| By Damon Young | Article Rating: |
|
| January 15, 2013 12:00 AM EST | Reads: |
387 |
At ProjectLocker, we operate a polyglot environment with a heavy Ruby bias. While we love Ruby and Rails, one of the drawbacks of Ruby is its Global VM Lock. In a nutshell, the Global VM Lock makes it harder to write Ruby code that can fully utilize a modern multi-core server. For Web applications, this isn’t a problem because the web server manages multiple processes for you (e.g. via Passenger). However, for offline processes, parallelism doesn’t come for free.
I was recently working on a project that involved the offline batch processing of lots of data. This project has been operating successfully for some time, but the data set has grown, causing the process to need more more time to complete than we’d like. So I dove in to see what we could do to speed it up. Fortunately, the process was still single-threaded, so we knew we’d be able to inject concurrency to increase throughput without adding hardware.

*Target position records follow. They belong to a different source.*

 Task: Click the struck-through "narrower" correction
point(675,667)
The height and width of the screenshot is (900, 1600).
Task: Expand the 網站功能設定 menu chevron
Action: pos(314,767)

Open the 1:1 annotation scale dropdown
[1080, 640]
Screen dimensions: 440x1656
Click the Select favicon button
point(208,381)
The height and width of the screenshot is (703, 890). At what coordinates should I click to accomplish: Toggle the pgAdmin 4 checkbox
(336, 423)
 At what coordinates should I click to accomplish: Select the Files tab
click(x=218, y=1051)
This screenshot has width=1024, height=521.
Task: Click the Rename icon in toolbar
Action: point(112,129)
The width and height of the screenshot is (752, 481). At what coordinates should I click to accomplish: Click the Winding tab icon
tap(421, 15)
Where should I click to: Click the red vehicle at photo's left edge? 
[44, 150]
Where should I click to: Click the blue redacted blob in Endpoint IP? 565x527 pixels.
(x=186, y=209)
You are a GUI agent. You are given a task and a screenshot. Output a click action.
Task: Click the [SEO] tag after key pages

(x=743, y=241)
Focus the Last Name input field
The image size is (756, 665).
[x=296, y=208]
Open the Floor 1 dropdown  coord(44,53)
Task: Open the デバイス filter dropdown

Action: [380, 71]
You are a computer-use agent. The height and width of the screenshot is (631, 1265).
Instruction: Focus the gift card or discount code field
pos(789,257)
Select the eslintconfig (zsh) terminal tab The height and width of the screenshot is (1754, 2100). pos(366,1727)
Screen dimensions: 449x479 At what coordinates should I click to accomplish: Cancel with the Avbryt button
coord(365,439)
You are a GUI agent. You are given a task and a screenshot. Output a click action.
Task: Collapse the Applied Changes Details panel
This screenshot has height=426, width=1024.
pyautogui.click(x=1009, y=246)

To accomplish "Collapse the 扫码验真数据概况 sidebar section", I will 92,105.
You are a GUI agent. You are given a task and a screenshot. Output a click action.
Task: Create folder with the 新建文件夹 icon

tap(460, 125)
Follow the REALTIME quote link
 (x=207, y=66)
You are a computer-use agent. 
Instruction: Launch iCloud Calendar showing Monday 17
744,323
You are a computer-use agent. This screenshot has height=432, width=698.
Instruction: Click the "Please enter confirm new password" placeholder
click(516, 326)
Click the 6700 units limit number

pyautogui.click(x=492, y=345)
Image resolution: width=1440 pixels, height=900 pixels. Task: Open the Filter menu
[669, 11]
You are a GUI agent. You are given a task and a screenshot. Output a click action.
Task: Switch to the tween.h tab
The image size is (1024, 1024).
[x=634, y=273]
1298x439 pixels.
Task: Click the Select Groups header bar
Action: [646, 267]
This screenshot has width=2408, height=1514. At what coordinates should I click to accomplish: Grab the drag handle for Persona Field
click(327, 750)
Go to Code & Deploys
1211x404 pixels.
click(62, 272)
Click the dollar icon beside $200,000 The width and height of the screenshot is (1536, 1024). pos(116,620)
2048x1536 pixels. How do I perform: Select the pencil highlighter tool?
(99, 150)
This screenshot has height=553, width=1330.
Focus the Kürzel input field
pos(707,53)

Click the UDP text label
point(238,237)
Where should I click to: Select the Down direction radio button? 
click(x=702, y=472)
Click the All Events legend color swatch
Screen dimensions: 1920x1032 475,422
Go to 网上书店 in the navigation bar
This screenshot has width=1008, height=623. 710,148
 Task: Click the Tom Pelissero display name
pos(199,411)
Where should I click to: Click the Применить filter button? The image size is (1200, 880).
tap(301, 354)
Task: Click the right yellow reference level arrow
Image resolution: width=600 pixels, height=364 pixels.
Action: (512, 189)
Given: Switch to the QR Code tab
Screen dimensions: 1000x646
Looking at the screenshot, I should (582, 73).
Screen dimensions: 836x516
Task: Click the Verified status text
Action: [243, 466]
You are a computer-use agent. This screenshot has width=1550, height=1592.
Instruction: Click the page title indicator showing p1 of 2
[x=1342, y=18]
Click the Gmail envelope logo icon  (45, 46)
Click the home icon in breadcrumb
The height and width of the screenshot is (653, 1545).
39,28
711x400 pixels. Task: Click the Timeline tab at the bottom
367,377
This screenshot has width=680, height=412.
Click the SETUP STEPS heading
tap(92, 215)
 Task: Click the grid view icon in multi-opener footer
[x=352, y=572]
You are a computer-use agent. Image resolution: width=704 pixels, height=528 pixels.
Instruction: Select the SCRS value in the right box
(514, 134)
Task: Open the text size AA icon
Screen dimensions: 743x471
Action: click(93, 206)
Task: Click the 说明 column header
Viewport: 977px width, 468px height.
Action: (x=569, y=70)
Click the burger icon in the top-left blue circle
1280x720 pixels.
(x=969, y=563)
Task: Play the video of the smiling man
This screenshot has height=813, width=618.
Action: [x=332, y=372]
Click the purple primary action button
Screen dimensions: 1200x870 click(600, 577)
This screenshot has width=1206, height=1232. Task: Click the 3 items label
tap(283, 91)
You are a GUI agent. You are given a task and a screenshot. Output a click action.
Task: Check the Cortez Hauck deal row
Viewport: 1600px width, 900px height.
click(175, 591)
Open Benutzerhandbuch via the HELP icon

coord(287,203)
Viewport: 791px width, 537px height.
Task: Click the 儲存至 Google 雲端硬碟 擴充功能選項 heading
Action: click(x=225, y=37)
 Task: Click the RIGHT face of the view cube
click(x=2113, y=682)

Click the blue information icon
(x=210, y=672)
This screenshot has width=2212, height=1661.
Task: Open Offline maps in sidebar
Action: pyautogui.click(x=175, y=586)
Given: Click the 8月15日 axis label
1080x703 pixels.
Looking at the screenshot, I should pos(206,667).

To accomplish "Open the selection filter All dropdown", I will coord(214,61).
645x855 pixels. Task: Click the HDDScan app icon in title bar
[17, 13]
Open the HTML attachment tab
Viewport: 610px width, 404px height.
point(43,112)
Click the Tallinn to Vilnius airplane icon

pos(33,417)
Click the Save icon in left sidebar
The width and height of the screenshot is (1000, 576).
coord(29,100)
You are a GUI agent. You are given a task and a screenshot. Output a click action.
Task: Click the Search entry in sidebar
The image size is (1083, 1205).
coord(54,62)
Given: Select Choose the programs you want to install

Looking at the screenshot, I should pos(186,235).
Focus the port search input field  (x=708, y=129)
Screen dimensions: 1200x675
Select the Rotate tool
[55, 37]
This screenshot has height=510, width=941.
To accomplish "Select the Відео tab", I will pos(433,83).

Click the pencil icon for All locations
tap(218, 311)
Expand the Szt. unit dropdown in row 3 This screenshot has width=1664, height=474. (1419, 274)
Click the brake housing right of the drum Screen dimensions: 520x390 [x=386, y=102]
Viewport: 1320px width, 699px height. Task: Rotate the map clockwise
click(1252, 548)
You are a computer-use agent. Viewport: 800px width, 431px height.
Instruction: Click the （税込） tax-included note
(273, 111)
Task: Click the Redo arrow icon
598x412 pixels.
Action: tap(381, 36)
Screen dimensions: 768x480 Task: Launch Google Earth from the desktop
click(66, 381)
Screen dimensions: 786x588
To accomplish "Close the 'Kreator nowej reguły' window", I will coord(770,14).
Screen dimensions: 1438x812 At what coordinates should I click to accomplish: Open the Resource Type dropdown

The job in question runs on a fairly well-equipped server, but the server was underutilized due to the process being serial. Here’s an outline of the initial code:
def main_job
for retrieve_giant_dataset().each do |item|
long_process(item)
end
summarize_results(retrieve_all_results())
end
def long_process(item)
# Do some work on item that uses a lot of CPU time.
item.save
end
That approach gets the job done, but I wanted to parallelize it. Conceptually, I wanted to transform the main_job method so that it looked something like this:
def main_job
threads = []
for retrieve_giant_dataset().each do |item|
threads << Thread.new(item) do
long_process(item)
end
end
threads.each { |t| t.join }
summarize_results(retrieve_all_results())
end
Unfortunately, it’s not that easy due to the aforementioned Global VM Lock. What I needed was a way to get my threads running on a bunch of independent processes. This is a problem tailor-made for a job queueing system. Enter beanstalkd, a simple & fast work queue. We paired beanstalkd with Stalker, a DSL that makes it easy to queue and process jobs from Ruby. Integrating these two was a cinch. Here’s what the restructured code looks like now:
def main_job
for retrieve_giant_dataset().each do |item|
Stalker.enqueue(JOB_NAME, :id => item.id)
end
beaneater = Beaneater::Pool.new(['localhost:11300'])
tube = beaneater.tubes.find TUBE_NAME
while tube.peek(:ready)
sleep(5)
end
summarize_results(retrieve_all_results())
end
So instead of processing each item during the loop, now we just add each to the beanstalkd queue. Once we finish queueing all of the items, we wait until all of our entries have been processed by the worker processes. The workers are initiated via a jobs.rb file that looks something like this:
include Stalker
job JOB_NAME do |args|
item = ItemClass.find(args['id'])
Worker::long_process(item)
end
We then start beanstalkd and a few worker processes and we’re off to the races. Now our job runs in parallel via multiple processes, and we can tune the number of worker processes we run to consume as much of the machine’s resources as we like. As a bonus, we can also run Stalker workers on other machines in our cluster for added parallelism. With just a few minor tweaks to our code, we’ve gone from single-threaded to a solution that is limited only by the capacity of the shared database used. Sweet!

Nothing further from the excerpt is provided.